把 session ledger、built-in memory、provider recall、session search 和 context compression 拆开看。

Focus hermes_state.py、memory_tool.py、memory_manager.py

The most important correction

If you say “Hermes memory” as if it names a single subsystem, you are already losing precision.

Hermes splits memory-like behavior into at least these layers:

  • session ledger
  • explicit built-in memory
  • external provider recall
  • session search
  • context compression
  • procedural memory through skills

Session ledger

hermes_state.py stores sessions and messages in SQLite with WAL and FTS5.

That layer answers:

  • what happened
  • what tool results existed
  • what prior sessions can be searched
  • how compressed sessions relate to earlier ones

It is better thought of as durable conversation accounting than semantic memory.

hermes-agent
hermes_state.py
This is the durable ledger of sessions and messages. Treat it as the truth source for what happened.

Built-in explicit memory

Hermes also has small, explicit files:

  • MEMORY.md
  • USER.md

These are not giant stores. They are bounded, curated facts intended to stay close to the prompt.

The clever part is the frozen snapshot pattern:

  • load from disk at session start
  • build a prompt snapshot
  • allow writes during the session
  • keep the current prompt snapshot unchanged

That preserves stable prompt behavior and good cache economics.

Provider recall

The provider layer adds optional long-term recall systems like Honcho or Supermemory.

MemoryManager deliberately keeps:

  • the built-in provider always present
  • at most one external provider active

That one-external-provider rule prevents a lot of mess:

  • duplicated schemas
  • conflicting recall semantics
  • multiple backends trying to own truth at once

When the agent wants old context, it does not dump entire transcripts into the prompt.

Instead Hermes:

  1. searches via FTS
  2. groups matches by session
  3. extracts useful transcript windows
  4. summarizes with a cheaper model

That gives the main model a focused recap rather than a transcript flood.

Context compression

Compression is memory-adjacent but conceptually separate.

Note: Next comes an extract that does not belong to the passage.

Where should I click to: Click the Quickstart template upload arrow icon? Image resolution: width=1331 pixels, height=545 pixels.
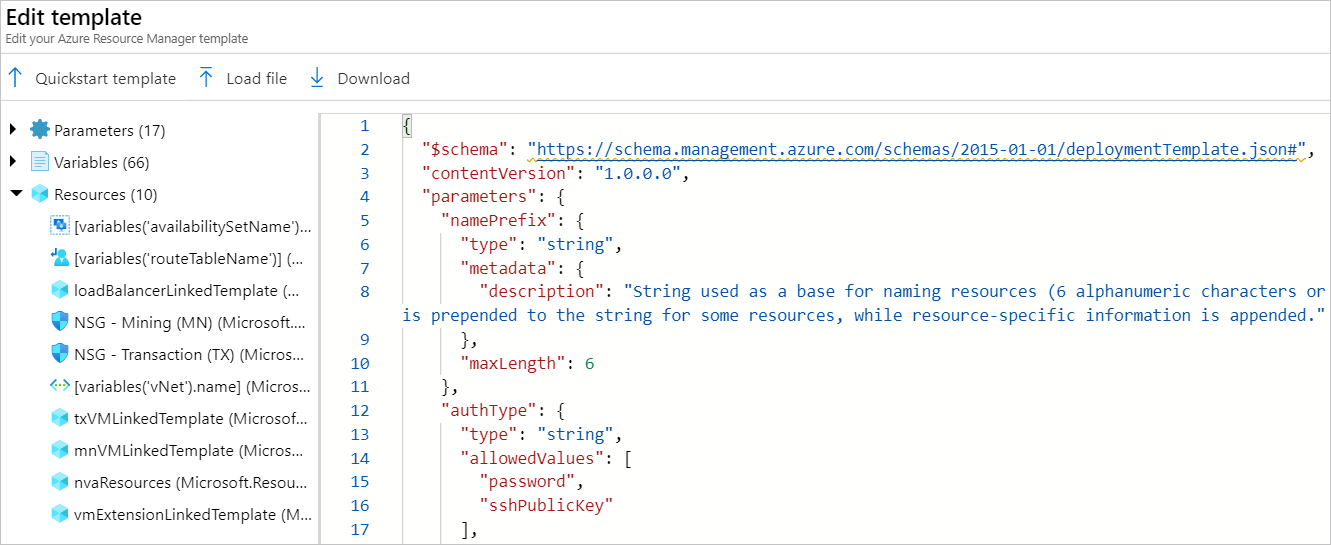coord(15,78)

It deals with current working context, not just long-term recall.

Hermes can:

  • prune old tool outputs
  • protect the head of the conversation
  • protect the recent tail
  • summarize the middle as a handoff document

The summary is explicitly framed as reference, not as fresh instructions. Provenance matters.

The deeper lesson

Hermes is strong here because it refuses to pretend that:

  • durable history
  • user profile
  • semantic recall
  • context shrinking
  • procedural know-how

are all the same thing.

That layered view is one of the clearest signs that Hermes was built by people who have already felt the pain of overloading the word “memory.”